YOUR OBJECTIVE
From the top of the entries below through the line containing "You are a computer-use agent. Viewport: 980px", return every line exactly as written, please, and stop there.

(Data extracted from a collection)
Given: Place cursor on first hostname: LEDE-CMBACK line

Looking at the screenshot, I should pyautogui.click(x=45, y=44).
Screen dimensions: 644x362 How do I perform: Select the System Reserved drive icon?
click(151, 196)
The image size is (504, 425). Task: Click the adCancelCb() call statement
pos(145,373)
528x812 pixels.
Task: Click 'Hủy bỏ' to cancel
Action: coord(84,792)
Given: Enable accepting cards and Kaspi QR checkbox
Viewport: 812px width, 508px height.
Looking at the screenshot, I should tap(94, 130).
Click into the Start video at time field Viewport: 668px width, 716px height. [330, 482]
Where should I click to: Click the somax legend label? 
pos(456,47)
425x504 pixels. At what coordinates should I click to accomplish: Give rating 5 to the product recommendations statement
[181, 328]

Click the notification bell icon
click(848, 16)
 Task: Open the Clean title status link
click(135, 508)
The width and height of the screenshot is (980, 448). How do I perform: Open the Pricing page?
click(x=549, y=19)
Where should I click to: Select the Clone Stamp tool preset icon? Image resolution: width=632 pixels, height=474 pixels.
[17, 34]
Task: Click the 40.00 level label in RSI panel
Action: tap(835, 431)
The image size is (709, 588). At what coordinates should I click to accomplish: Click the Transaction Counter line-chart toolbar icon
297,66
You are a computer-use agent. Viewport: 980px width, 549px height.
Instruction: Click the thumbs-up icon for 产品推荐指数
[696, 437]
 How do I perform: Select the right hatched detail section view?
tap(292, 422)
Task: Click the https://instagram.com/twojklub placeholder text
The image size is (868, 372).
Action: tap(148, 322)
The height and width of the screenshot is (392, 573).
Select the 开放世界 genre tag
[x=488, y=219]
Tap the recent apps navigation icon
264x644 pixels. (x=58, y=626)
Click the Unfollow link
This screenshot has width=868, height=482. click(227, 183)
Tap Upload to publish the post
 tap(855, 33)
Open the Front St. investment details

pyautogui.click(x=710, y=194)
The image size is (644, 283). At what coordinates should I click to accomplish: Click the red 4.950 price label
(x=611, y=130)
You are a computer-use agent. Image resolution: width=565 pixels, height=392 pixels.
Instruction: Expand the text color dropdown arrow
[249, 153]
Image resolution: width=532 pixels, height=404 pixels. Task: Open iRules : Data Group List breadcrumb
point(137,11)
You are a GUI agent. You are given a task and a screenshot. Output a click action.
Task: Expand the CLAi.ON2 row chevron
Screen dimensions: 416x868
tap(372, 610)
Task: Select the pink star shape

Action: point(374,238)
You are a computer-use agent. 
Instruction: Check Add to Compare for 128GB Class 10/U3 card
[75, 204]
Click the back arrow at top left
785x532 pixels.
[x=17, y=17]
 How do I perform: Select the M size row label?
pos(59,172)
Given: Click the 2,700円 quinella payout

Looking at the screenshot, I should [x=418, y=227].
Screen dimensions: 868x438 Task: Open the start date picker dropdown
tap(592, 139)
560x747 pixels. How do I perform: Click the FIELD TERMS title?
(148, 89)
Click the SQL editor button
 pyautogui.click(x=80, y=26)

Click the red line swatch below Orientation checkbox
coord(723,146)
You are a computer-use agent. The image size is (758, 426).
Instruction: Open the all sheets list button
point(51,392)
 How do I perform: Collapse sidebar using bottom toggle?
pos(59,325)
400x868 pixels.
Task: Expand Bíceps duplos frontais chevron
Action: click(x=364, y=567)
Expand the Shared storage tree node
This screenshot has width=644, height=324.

RESULT OF THE EXERCISE
Given: Place cursor on first hostname: LEDE-CMBACK line

Looking at the screenshot, I should pyautogui.click(x=45, y=44).
Screen dimensions: 644x362 How do I perform: Select the System Reserved drive icon?
click(151, 196)
The image size is (504, 425). Task: Click the adCancelCb() call statement
pos(145,373)
528x812 pixels.
Task: Click 'Hủy bỏ' to cancel
Action: coord(84,792)
Given: Enable accepting cards and Kaspi QR checkbox
Viewport: 812px width, 508px height.
Looking at the screenshot, I should tap(94, 130).
Click into the Start video at time field Viewport: 668px width, 716px height. [330, 482]
Where should I click to: Click the somax legend label? 
pos(456,47)
425x504 pixels. At what coordinates should I click to accomplish: Give rating 5 to the product recommendations statement
[181, 328]

Click the notification bell icon
click(848, 16)
 Task: Open the Clean title status link
click(135, 508)
The width and height of the screenshot is (980, 448). How do I perform: Open the Pricing page?
click(x=549, y=19)
Where should I click to: Select the Clone Stamp tool preset icon? Image resolution: width=632 pixels, height=474 pixels.
[17, 34]
Task: Click the 40.00 level label in RSI panel
Action: tap(835, 431)
The image size is (709, 588). At what coordinates should I click to accomplish: Click the Transaction Counter line-chart toolbar icon
297,66
You are a computer-use agent. Viewport: 980px width, 549px height.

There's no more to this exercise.